What’s a “hit” ?
We were perusing an internet woodworking forum and noticed a thread talking about CustomMade.com and whether or not it was a good value. A lot of the discussion in that thread revolved around the topic of how many “hits” the site generated for its artisan members. While we often discuss average “pageviews” on the older website in our marketing materials, we noticed some people using the terms “hit” and “pageview” interchangeably when talking about the value proposition of subscribing to our website.
Here are our definitions of these terms;
A “pageview” is the same as an “impression” – it’s anytime a user views a picture of an artisan’s work or their profile page. On the old website (replaced by the current Version 2.0), the average subscriber received between 4,000 and 6,000 pageviews a month. About 60,000 pageviews per year.
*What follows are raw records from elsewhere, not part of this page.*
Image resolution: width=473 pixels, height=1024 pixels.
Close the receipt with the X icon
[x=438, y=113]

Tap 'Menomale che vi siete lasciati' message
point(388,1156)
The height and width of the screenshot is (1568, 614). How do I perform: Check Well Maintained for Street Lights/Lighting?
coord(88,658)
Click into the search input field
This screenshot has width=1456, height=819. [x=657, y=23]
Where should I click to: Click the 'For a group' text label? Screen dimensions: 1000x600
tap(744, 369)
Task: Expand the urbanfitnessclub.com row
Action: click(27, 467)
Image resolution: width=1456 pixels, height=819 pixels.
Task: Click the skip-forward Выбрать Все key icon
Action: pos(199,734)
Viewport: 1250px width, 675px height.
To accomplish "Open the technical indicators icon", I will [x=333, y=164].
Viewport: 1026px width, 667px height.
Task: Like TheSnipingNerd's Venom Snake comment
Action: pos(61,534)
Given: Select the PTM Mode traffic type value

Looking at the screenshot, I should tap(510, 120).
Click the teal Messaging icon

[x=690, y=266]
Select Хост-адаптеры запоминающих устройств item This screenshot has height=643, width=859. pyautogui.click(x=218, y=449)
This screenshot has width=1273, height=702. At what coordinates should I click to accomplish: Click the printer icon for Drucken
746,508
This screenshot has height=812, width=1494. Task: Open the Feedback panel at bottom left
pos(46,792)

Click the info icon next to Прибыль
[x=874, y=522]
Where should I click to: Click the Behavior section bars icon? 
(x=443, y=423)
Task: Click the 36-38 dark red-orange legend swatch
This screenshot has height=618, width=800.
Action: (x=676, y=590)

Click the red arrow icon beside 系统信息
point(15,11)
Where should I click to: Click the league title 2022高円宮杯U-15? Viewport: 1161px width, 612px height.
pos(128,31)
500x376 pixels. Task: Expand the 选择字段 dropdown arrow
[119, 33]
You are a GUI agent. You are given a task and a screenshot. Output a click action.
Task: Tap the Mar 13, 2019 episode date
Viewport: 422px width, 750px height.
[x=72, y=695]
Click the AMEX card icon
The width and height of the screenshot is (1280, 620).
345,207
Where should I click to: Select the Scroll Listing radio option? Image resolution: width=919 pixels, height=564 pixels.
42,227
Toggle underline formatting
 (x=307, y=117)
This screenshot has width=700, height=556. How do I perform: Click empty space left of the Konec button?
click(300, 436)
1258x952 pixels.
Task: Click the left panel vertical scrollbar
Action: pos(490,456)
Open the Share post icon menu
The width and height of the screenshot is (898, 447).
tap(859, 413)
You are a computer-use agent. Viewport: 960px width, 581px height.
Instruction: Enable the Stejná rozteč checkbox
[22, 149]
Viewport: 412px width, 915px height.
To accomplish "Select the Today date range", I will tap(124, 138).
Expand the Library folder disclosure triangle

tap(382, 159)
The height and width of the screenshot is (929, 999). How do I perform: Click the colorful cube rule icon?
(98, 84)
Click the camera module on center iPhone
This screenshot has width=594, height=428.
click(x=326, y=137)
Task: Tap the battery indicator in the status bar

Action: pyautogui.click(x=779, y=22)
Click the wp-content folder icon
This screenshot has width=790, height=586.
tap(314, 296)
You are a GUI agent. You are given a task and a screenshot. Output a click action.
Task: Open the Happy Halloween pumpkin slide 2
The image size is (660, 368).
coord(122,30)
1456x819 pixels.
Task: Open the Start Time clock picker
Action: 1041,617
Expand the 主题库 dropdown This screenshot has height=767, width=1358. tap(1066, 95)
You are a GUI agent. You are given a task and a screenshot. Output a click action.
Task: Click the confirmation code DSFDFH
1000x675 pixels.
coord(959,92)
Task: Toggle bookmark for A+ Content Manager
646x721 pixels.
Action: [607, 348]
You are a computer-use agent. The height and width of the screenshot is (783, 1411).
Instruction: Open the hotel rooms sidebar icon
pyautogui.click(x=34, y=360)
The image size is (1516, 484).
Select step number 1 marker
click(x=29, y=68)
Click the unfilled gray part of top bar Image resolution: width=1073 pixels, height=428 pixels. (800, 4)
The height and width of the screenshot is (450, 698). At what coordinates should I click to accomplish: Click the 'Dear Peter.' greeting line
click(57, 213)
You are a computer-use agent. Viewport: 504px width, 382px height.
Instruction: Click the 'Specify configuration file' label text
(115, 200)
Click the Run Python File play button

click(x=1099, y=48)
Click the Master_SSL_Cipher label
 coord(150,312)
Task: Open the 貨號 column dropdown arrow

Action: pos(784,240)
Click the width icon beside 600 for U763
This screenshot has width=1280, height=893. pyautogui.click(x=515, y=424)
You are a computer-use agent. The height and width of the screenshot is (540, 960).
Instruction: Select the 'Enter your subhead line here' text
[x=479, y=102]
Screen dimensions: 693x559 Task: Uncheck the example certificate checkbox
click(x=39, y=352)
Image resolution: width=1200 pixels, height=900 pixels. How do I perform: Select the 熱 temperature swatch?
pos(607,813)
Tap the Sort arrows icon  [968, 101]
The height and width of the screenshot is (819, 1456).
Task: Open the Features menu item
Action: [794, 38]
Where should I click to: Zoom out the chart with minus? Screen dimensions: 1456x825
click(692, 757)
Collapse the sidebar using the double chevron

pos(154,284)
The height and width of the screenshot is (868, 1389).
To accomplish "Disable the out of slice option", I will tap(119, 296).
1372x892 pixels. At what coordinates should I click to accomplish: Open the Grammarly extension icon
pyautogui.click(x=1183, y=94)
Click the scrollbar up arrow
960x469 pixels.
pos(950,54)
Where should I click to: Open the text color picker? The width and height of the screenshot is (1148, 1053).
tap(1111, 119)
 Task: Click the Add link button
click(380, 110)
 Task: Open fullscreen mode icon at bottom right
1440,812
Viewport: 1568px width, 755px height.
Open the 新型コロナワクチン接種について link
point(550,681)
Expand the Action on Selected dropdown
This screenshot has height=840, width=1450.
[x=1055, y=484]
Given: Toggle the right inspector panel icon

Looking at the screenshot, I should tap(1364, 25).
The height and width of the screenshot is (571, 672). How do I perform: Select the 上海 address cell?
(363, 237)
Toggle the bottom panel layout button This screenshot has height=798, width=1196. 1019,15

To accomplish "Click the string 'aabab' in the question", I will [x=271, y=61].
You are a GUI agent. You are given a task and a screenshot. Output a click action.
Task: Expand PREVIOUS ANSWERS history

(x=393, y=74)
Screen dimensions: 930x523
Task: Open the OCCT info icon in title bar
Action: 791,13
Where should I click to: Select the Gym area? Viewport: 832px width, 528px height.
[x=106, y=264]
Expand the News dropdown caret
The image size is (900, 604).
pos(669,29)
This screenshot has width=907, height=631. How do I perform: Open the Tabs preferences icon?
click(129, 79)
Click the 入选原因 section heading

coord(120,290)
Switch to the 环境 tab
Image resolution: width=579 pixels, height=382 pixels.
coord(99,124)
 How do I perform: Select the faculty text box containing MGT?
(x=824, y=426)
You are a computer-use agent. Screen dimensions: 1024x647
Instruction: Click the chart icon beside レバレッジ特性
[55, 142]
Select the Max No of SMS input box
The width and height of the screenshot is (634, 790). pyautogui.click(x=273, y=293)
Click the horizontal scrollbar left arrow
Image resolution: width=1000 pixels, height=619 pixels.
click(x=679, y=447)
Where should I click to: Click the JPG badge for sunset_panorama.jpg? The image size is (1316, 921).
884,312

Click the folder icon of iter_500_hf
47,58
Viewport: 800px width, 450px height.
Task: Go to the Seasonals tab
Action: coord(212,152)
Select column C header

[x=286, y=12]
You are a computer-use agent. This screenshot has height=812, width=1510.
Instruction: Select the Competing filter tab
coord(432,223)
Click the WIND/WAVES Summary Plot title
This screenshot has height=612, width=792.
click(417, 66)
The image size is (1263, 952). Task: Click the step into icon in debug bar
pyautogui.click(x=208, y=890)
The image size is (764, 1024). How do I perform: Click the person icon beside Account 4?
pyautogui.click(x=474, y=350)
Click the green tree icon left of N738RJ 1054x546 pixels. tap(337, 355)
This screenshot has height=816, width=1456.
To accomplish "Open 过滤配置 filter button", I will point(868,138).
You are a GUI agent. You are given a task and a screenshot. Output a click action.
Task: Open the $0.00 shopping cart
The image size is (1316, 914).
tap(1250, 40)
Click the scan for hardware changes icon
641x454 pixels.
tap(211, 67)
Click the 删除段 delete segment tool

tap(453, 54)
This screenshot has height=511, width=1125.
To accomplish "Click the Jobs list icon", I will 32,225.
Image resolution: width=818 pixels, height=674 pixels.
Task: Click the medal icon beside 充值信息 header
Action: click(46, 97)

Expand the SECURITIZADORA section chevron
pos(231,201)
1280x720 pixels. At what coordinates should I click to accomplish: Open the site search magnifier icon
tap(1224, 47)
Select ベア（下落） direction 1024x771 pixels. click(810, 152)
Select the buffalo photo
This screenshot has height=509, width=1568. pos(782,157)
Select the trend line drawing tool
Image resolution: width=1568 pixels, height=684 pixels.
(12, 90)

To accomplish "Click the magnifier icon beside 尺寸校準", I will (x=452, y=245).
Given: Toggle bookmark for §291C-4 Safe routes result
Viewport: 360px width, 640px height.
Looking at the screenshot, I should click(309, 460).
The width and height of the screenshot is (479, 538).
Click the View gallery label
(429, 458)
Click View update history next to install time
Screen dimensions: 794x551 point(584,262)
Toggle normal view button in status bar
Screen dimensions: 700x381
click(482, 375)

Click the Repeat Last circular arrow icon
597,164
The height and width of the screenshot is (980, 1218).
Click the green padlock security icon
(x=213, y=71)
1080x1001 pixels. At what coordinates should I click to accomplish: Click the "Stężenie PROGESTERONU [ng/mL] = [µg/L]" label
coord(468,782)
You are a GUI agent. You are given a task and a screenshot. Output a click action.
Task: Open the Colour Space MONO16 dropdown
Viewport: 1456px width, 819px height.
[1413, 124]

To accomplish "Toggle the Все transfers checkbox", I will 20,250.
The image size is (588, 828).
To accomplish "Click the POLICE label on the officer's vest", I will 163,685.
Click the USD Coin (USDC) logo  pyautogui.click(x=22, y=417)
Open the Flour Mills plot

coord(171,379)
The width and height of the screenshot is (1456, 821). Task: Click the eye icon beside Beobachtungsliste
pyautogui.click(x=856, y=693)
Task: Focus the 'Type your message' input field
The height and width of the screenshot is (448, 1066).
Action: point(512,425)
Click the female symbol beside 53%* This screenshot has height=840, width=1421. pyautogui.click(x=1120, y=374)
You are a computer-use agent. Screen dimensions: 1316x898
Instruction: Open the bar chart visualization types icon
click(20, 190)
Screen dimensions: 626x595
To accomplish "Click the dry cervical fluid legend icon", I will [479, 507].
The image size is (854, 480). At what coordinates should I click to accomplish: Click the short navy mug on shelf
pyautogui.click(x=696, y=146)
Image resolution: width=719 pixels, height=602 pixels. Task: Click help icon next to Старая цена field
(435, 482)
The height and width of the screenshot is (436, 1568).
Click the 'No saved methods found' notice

A “hit” is a click-through from our website to the Artisan’s personal website. The new site has been up for a little more than 30 days – in that time, we have subscribers getting 20 click-throughs, and we have folks who have gotten over 300 click-throughs. Interestingly, the folks with more content seem to be getting less click-throughs and far more pageviews and exposure. We think that makes perfect sense – consumers seem to prefer the profiles they can browse without going offsite to clicking off site to view more work examples. It’s easier, after all.
The most common misconception seems to be that a “click-through” or a “hit” is much better than a pageview… which we don’t think this is necessarily true. Consumers coming to our website do so in order to see everything in one place – they don’t want to click-through to individual artisan’s web pages primarily because it’s a hassle. They enjoy the ability to browse and contact artisan’s without having to jump around. The majority of the contacts/leads that occur through our website are now actually happening through the “Contact” button in the individual Artisan’s profile… meaning that people are viewing the work example and choosing to contact the artisan without ever having gone to the Artisan’s personal web page.
We think the key is getting exposure to your content (examples of your work) in as many relevant places as possible – so the consumer can interact with the Artisan in a streamlined way that meets with their browsing preference.